• Given records

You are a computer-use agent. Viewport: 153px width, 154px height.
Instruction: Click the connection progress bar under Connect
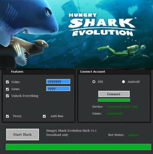point(114,100)
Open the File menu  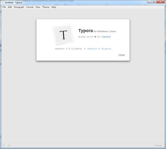[x=4, y=7]
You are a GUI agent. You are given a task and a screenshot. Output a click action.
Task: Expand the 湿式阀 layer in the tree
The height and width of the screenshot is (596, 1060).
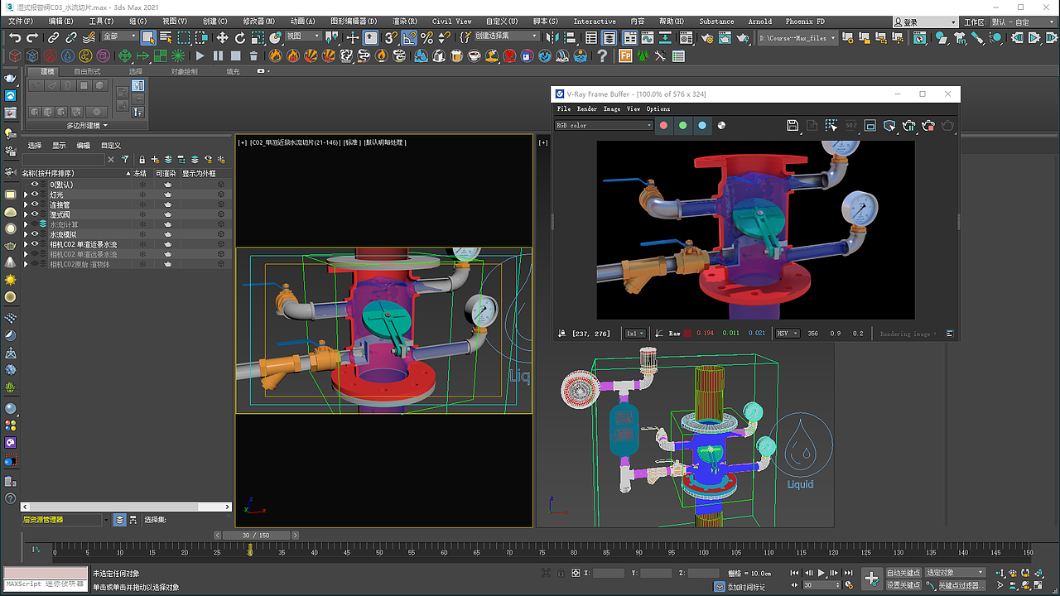[26, 214]
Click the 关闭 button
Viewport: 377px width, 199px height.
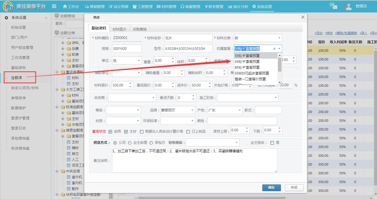click(294, 188)
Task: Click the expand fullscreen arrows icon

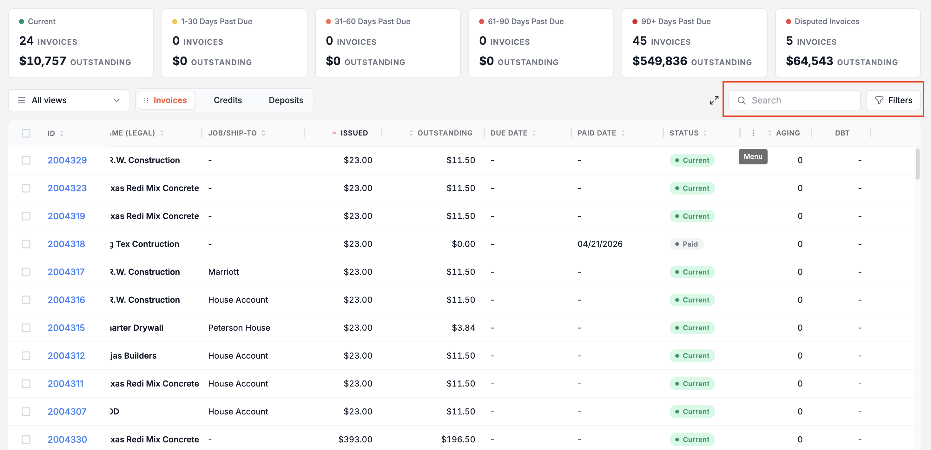Action: 714,100
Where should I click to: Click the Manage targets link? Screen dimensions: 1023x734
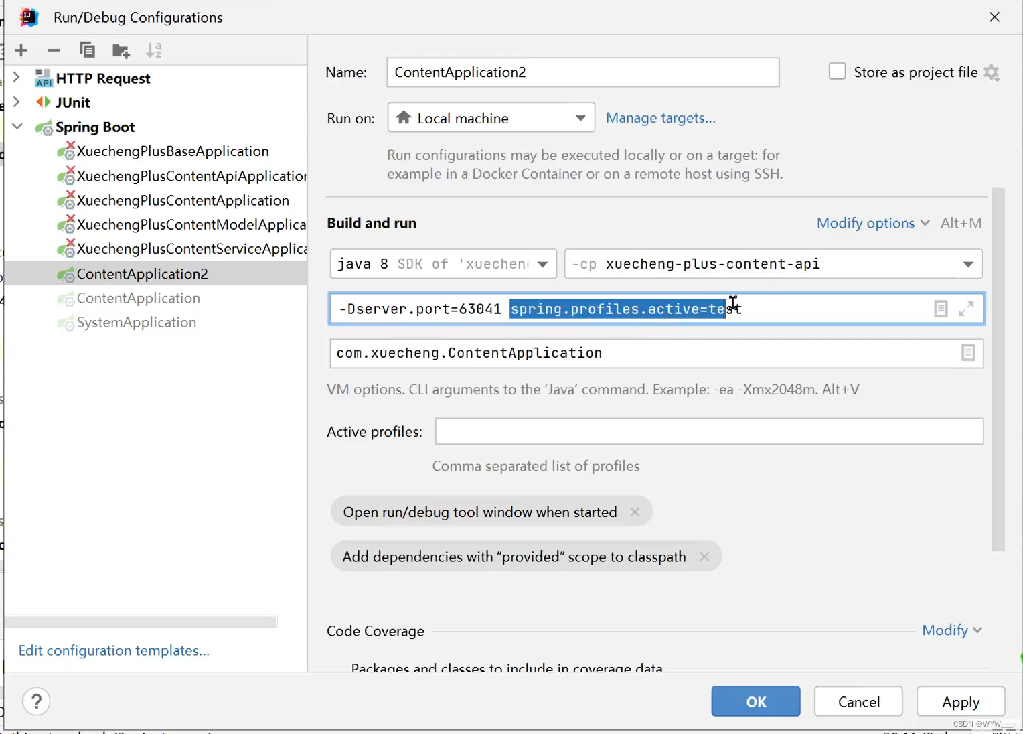coord(661,118)
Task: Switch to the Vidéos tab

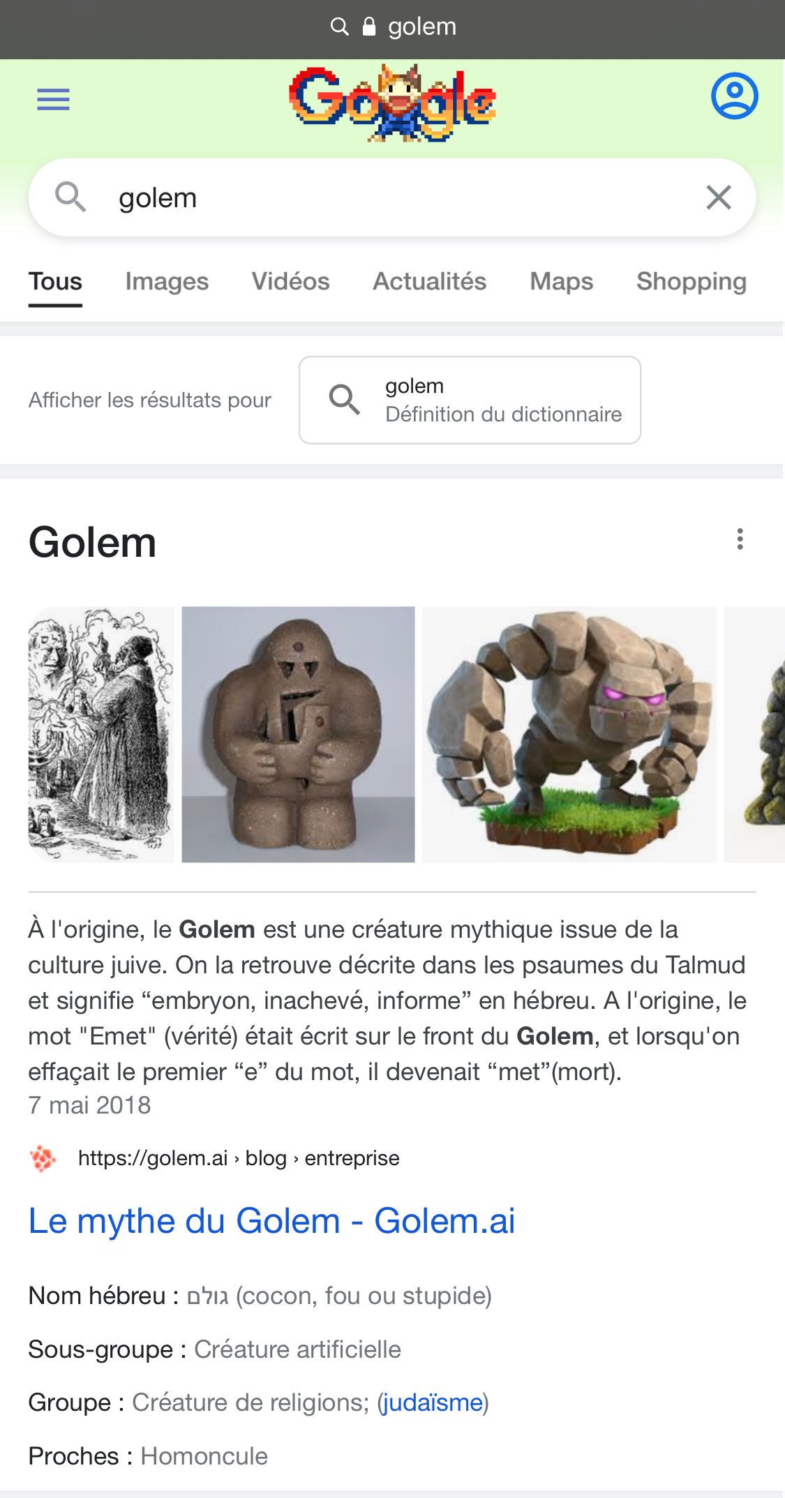Action: [x=290, y=281]
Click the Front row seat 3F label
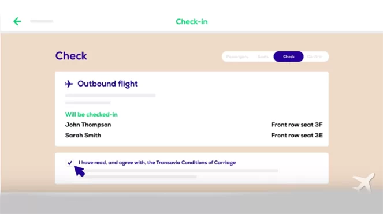This screenshot has width=383, height=214. point(297,125)
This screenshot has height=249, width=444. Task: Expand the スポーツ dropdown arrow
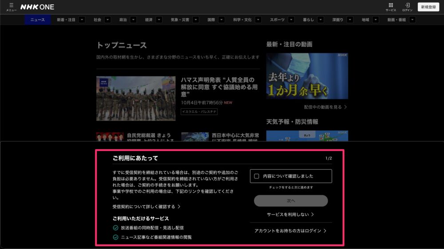click(291, 20)
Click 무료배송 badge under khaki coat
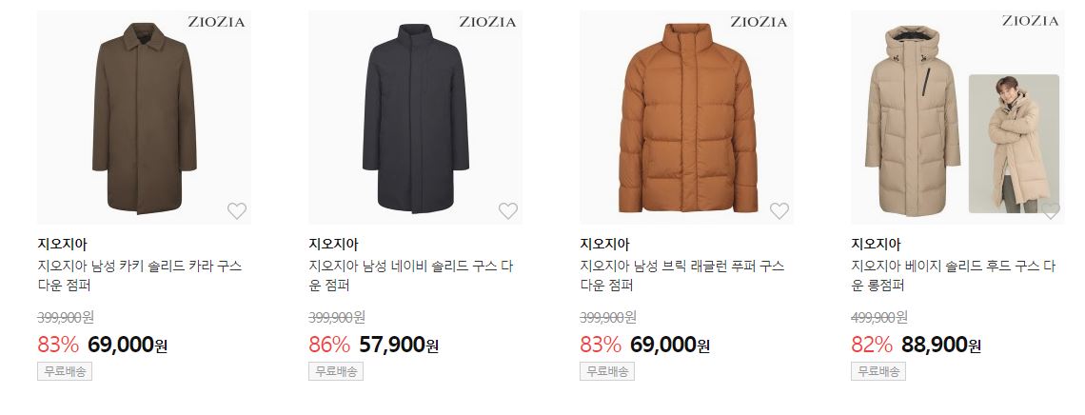This screenshot has width=1085, height=415. (x=65, y=371)
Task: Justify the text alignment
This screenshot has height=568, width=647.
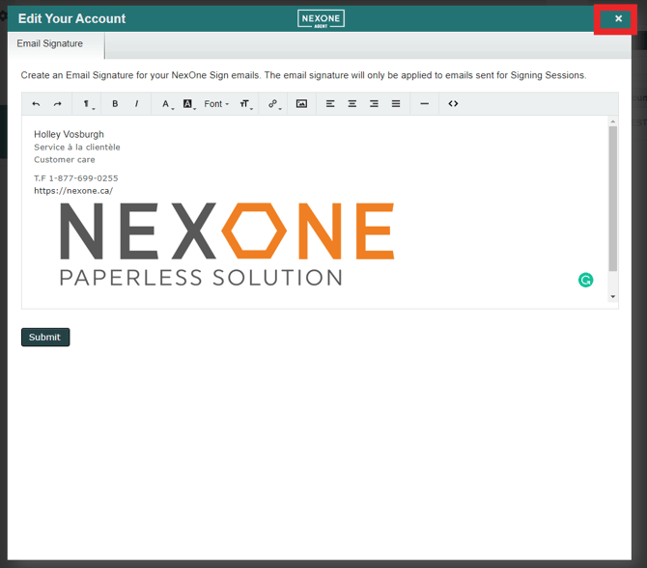Action: point(396,104)
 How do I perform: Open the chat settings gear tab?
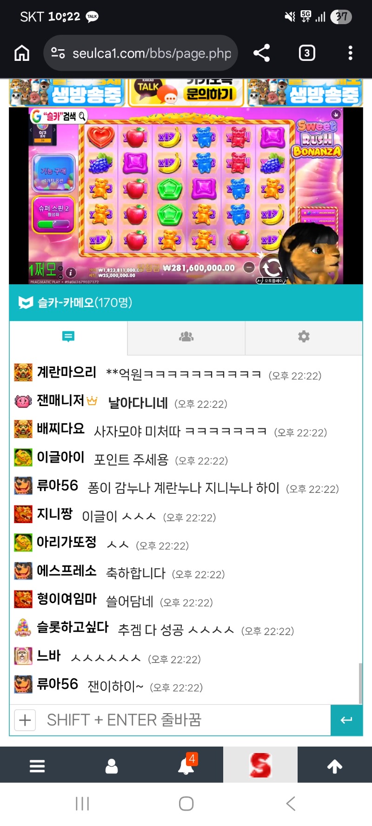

• Set task
Return the lines of data verbatim, starting at the line that contains "Task: Switch to the Vidéos tab" and ending at the last line of the data. Leave the pictures out.

• Written response
Task: Switch to the Vidéos tab

Action: [x=290, y=281]
Click the Front row seat 3F label
This screenshot has width=383, height=214. point(297,125)
This screenshot has height=249, width=444. Task: Expand the スポーツ dropdown arrow
click(291, 20)
Click 무료배송 badge under khaki coat
This screenshot has width=1085, height=415. (x=65, y=371)
Task: Justify the text alignment
This screenshot has height=568, width=647.
Action: point(396,104)
 How do I perform: Open the chat settings gear tab?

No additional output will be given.